(Pixel coordinate grounding data)
== Segment start ==
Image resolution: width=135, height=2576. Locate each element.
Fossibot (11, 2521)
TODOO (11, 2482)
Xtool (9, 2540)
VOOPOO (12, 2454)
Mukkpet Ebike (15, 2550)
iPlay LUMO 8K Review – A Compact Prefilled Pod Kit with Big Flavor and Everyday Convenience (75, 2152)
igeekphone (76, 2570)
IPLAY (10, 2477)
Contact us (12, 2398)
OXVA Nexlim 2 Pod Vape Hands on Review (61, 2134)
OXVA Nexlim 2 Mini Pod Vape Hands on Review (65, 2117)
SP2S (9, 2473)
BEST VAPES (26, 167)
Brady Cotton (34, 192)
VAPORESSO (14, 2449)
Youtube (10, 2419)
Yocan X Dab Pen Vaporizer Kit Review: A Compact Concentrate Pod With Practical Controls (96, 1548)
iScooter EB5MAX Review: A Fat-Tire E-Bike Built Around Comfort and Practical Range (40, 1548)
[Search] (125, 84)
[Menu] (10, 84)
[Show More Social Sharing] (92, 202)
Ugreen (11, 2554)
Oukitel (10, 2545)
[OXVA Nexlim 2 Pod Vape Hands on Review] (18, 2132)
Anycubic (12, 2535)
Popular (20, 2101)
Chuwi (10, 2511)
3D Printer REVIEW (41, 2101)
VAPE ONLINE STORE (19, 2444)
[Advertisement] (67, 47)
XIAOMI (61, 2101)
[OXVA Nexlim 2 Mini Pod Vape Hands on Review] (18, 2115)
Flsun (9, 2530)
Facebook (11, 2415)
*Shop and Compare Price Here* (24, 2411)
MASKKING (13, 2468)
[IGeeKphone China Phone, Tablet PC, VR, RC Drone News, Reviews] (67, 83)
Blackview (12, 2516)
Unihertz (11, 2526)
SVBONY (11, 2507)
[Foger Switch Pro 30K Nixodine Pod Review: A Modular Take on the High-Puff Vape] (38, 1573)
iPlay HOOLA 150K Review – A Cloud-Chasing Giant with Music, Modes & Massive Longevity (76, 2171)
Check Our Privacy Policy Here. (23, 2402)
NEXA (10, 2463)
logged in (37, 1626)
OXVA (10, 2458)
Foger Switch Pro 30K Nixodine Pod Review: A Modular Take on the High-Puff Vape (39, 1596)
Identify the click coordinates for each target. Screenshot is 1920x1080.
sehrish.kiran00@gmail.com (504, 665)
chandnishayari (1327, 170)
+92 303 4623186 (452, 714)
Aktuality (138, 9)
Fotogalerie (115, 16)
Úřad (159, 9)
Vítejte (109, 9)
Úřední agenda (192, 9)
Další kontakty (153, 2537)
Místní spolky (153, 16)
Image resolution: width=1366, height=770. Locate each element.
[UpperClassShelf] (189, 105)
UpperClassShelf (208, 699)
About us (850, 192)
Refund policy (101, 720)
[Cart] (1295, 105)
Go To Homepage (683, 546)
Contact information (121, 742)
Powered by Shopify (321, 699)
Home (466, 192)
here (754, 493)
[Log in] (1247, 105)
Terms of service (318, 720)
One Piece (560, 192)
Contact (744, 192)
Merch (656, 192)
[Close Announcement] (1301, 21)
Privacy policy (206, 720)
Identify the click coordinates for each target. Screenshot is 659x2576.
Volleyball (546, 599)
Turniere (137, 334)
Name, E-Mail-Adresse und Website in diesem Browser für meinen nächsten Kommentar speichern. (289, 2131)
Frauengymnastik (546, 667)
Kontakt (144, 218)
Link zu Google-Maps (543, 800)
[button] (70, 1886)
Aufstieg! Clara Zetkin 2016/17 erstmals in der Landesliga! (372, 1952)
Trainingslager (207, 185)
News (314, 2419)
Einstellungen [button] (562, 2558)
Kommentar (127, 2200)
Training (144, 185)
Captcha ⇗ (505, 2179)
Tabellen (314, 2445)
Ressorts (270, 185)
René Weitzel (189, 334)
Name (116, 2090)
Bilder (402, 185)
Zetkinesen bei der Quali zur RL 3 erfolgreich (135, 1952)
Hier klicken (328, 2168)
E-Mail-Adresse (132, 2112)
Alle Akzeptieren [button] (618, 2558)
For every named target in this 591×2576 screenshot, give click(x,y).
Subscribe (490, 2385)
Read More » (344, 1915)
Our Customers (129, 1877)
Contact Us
== Segment end ==
- [Work instructions]:
Output each record exactly, leaving nothing out.

- [Expected output]:
Image resolution: width=135, height=2576. Locate each element.
Fossibot (11, 2521)
TODOO (11, 2482)
Xtool (9, 2540)
VOOPOO (12, 2454)
Mukkpet Ebike (15, 2550)
iPlay LUMO 8K Review – A Compact Prefilled Pod Kit with Big Flavor and Everyday Convenience (75, 2152)
igeekphone (76, 2570)
IPLAY (10, 2477)
Contact us (12, 2398)
OXVA Nexlim 2 Pod Vape Hands on Review (61, 2134)
OXVA Nexlim 2 Mini Pod Vape Hands on Review (65, 2117)
SP2S (9, 2473)
BEST VAPES (26, 167)
Brady Cotton (34, 192)
VAPORESSO (14, 2449)
Youtube (10, 2419)
Yocan X Dab Pen Vaporizer Kit Review: A Compact Concentrate Pod With Practical Controls (96, 1548)
iScooter EB5MAX Review: A Fat-Tire E-Bike Built Around Comfort and Practical Range (40, 1548)
[Search] (125, 84)
[Menu] (10, 84)
[Show More Social Sharing] (92, 202)
Ugreen (11, 2554)
Oukitel (10, 2545)
[OXVA Nexlim 2 Pod Vape Hands on Review] (18, 2132)
Anycubic (12, 2535)
Popular (20, 2101)
Chuwi (10, 2511)
3D Printer REVIEW (41, 2101)
VAPE ONLINE STORE (19, 2444)
[Advertisement] (67, 47)
XIAOMI (61, 2101)
[OXVA Nexlim 2 Mini Pod Vape Hands on Review] (18, 2115)
Flsun (9, 2530)
Facebook (11, 2415)
*Shop and Compare Price Here* (24, 2411)
MASKKING (13, 2468)
[IGeeKphone China Phone, Tablet PC, VR, RC Drone News, Reviews] (67, 83)
Blackview (12, 2516)
Unihertz (11, 2526)
SVBONY (11, 2507)
[Foger Switch Pro 30K Nixodine Pod Review: A Modular Take on the High-Puff Vape] (38, 1573)
iPlay HOOLA 150K Review – A Cloud-Chasing Giant with Music, Modes & Massive Longevity (76, 2171)
Check Our Privacy Policy Here. (23, 2402)
NEXA (10, 2463)
logged in (37, 1626)
OXVA (10, 2458)
Foger Switch Pro 30K Nixodine Pod Review: A Modular Take on the High-Puff Vape (39, 1596)
Identify the click coordinates for each target. Screenshot is 1920x1080.
sehrish.kiran00@gmail.com (504, 665)
chandnishayari (1327, 170)
+92 303 4623186 (452, 714)
Aktuality (138, 9)
Fotogalerie (115, 16)
Úřad (159, 9)
Vítejte (109, 9)
Úřední agenda (192, 9)
Další kontakty (153, 2537)
Místní spolky (153, 16)
Image resolution: width=1366, height=770. Locate each element.
[UpperClassShelf] (189, 105)
UpperClassShelf (208, 699)
About us (850, 192)
Refund policy (101, 720)
[Cart] (1295, 105)
Go To Homepage (683, 546)
Contact information (121, 742)
Powered by Shopify (321, 699)
Home (466, 192)
here (754, 493)
[Log in] (1247, 105)
Terms of service (318, 720)
One Piece (560, 192)
Contact (744, 192)
Merch (656, 192)
[Close Announcement] (1301, 21)
Privacy policy (206, 720)
Identify the click coordinates for each target. Screenshot is 659x2576.
Volleyball (546, 599)
Turniere (137, 334)
Name, E-Mail-Adresse und Website in diesem Browser für meinen nächsten Kommentar speichern. (289, 2131)
Frauengymnastik (546, 667)
Kontakt (144, 218)
Link zu Google-Maps (543, 800)
[button] (70, 1886)
Aufstieg! Clara Zetkin 2016/17 erstmals in der Landesliga! (372, 1952)
Trainingslager (207, 185)
News (314, 2419)
Einstellungen [button] (562, 2558)
Kommentar (127, 2200)
Training (144, 185)
Captcha ⇗ (505, 2179)
Tabellen (314, 2445)
Ressorts (270, 185)
René Weitzel (189, 334)
Name (116, 2090)
Bilder (402, 185)
Zetkinesen bei der Quali zur RL 3 erfolgreich (135, 1952)
Hier klicken (328, 2168)
E-Mail-Adresse (132, 2112)
Alle Akzeptieren [button] (618, 2558)
For every named target in this 591×2576 screenshot, give click(x,y).
Subscribe (490, 2385)
Read More » (344, 1915)
Our Customers (129, 1877)
Contact Us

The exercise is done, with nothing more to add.